→ **TEXT SHOWN**:
'''

This would take the Russian network traffic up to a fifth of the twitter activity on the key hashtags, and matches the evidence which eventually came out at the US Senate.

This is also supported by new research from Swansea University which identifies potentially 150,000 Russian-based Twitter accounts tweeting tens of thousands of messages on the day of the Brexit vote, having shifted focus from other topics such as Ukraine. Though the research is not yet published, we have seen the draft which was reported in the media today.

This would have generated a sufficient network spread and impression rate to ensure the messages being pushed were seen by hundreds of thousands, if not millions of people in Britain on the day of the vote.

that single network – before account deletions – could have easily

produced as many as 195,000 tweets aimed at undecided voters on the 23rd

of June 2016.”

Beyond the numbers, the other crucial key to understanding Russia was involved actively in Brexit is through the collection and retention of memes shared throughout the campaign and voting period – many of which are almost identicial to those Facebook were paid to host and have since been released to the American public.

Adrian Cole has been collating these Russian memes by trawling the networks of Russia’s sock puppets. They are now publicly available together for the first time in a repository hosted by Liberty Stratcom.

Cole contacted Byline with details of the collection and told me: “I saw the odd image via Twitter and FB [Facebook] regarding Brexit 18 months ago, generally ignored them until the US elections. I started seeing the same format yet tailored for the US elections.”

'''

→ **LISTED ENTRIES**:

'''

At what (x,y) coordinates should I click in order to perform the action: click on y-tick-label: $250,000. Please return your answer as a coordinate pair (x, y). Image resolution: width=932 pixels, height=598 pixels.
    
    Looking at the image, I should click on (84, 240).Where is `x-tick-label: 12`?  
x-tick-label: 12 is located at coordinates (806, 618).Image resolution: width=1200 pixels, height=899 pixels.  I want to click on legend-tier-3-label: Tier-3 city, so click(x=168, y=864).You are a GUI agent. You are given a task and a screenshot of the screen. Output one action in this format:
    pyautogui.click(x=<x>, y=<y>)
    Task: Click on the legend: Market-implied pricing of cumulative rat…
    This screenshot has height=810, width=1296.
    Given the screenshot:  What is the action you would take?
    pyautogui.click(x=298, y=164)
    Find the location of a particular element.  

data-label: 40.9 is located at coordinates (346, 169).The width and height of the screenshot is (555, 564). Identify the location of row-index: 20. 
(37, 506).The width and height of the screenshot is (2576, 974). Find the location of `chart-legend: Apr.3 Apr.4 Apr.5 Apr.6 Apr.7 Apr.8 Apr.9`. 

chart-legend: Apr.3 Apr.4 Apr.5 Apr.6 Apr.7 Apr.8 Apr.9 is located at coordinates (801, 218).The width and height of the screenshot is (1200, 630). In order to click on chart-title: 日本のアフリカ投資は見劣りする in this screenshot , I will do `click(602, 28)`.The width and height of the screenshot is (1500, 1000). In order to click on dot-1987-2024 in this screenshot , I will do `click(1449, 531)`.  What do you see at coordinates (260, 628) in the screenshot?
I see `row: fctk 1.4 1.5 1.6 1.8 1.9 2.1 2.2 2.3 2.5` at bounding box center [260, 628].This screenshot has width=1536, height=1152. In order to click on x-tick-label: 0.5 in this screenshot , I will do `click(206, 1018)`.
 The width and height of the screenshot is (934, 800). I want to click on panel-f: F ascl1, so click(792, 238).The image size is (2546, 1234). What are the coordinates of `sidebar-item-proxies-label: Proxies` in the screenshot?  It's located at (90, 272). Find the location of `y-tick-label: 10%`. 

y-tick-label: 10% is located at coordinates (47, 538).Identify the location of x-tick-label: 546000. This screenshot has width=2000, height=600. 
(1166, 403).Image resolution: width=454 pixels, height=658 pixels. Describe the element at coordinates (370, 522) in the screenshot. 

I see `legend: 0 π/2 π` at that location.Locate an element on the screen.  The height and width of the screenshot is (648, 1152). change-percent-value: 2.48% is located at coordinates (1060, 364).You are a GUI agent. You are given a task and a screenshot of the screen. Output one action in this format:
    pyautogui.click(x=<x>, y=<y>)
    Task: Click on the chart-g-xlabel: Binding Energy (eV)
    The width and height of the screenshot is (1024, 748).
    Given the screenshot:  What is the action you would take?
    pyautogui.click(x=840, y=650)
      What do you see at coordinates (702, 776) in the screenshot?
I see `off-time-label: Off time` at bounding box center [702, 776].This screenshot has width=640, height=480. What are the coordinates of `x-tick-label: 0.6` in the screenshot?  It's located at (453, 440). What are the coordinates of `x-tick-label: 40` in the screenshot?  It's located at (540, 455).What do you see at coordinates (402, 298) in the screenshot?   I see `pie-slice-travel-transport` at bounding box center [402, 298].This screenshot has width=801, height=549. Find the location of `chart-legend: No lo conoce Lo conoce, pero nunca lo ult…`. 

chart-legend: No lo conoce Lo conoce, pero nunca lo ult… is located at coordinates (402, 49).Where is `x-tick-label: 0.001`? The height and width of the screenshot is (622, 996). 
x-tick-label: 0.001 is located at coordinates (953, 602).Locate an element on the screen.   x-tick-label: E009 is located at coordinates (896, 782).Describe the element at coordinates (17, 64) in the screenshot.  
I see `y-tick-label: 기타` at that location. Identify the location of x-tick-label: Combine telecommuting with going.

'''

→ **EXERCISE DETAILS**: Return the passage of the Brexit text from "This would take" up to and including "of the vote.", copied word for word.

→ **ANSWER TO THIS TASK**:
This would take the Russian network traffic up to a fifth of the twitter activity on the key hashtags, and matches the evidence which eventually came out at the US Senate.

This is also supported by new research from Swansea University which identifies potentially 150,000 Russian-based Twitter accounts tweeting tens of thousands of messages on the day of the Brexit vote, having shifted focus from other topics such as Ukraine. Though the research is not yet published, we have seen the draft which was reported in the media today.

This would have generated a sufficient network spread and impression rate to ensure the messages being pushed were seen by hundreds of thousands, if not millions of people in Britain on the day of the vote.